Top of STORED DATA

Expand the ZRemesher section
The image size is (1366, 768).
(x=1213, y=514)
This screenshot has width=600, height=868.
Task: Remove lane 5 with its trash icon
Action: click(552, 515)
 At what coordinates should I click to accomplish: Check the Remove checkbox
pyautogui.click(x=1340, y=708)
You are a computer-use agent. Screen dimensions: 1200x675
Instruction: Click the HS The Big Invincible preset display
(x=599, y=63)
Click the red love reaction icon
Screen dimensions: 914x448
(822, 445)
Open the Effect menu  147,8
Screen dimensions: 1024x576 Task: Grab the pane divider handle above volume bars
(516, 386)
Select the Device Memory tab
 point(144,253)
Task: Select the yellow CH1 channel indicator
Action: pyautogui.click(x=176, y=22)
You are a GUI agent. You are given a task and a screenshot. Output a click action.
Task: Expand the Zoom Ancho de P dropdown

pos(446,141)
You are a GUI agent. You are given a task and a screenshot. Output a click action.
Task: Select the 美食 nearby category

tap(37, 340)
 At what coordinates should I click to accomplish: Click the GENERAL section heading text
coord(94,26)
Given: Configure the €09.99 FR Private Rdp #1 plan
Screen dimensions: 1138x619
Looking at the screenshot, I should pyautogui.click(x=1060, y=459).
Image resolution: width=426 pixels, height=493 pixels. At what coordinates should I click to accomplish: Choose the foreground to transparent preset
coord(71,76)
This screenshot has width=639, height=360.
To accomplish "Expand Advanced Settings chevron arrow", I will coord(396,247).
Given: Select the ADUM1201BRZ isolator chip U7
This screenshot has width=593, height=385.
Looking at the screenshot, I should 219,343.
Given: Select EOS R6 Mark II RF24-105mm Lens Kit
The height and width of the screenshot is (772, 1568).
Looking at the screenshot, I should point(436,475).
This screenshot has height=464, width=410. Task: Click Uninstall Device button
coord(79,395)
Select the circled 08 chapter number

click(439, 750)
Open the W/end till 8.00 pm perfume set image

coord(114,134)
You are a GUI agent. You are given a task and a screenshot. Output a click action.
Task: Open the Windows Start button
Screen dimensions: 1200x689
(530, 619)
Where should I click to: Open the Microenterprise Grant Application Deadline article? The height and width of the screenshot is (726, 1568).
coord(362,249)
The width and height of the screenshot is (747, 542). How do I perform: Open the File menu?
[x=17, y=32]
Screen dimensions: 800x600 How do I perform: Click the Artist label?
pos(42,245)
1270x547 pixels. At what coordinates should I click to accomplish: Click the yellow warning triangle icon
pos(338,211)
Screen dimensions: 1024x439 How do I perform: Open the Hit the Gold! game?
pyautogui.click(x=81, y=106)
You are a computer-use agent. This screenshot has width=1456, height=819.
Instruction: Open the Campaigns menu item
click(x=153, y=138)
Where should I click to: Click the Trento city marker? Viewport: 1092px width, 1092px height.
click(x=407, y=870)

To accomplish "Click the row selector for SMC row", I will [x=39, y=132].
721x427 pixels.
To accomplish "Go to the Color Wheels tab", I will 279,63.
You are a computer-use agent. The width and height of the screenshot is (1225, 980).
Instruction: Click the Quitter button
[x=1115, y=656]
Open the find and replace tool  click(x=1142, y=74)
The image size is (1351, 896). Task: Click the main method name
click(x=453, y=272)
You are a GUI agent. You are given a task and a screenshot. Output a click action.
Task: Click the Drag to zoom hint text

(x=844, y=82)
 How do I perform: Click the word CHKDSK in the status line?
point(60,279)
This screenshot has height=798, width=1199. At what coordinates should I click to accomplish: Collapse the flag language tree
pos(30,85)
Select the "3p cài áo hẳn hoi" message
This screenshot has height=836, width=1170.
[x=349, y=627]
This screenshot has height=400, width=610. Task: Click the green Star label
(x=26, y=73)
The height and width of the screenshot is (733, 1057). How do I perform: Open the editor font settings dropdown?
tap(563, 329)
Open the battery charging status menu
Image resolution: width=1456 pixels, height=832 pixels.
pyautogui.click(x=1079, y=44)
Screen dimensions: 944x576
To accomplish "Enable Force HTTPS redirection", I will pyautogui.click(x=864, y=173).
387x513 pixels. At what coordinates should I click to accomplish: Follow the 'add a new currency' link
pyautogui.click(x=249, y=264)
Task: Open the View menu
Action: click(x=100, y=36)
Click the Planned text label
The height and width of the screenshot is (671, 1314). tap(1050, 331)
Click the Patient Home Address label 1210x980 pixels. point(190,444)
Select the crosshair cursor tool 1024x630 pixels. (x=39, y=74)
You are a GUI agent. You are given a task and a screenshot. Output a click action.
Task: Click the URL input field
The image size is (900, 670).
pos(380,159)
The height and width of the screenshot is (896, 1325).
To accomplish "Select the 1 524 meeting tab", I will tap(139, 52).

Bottom of STORED DATA

- DIRECTIONS FOR THIS TASK -
Can you write out the lines above, from the first one through the one containing "You are a computer-use agent. Screen", exactly as they appear and nothing more?

- YOUR RESPONSE -
Expand the ZRemesher section
The image size is (1366, 768).
(x=1213, y=514)
This screenshot has width=600, height=868.
Task: Remove lane 5 with its trash icon
Action: click(552, 515)
 At what coordinates should I click to accomplish: Check the Remove checkbox
pyautogui.click(x=1340, y=708)
You are a computer-use agent. Screen dimensions: 1200x675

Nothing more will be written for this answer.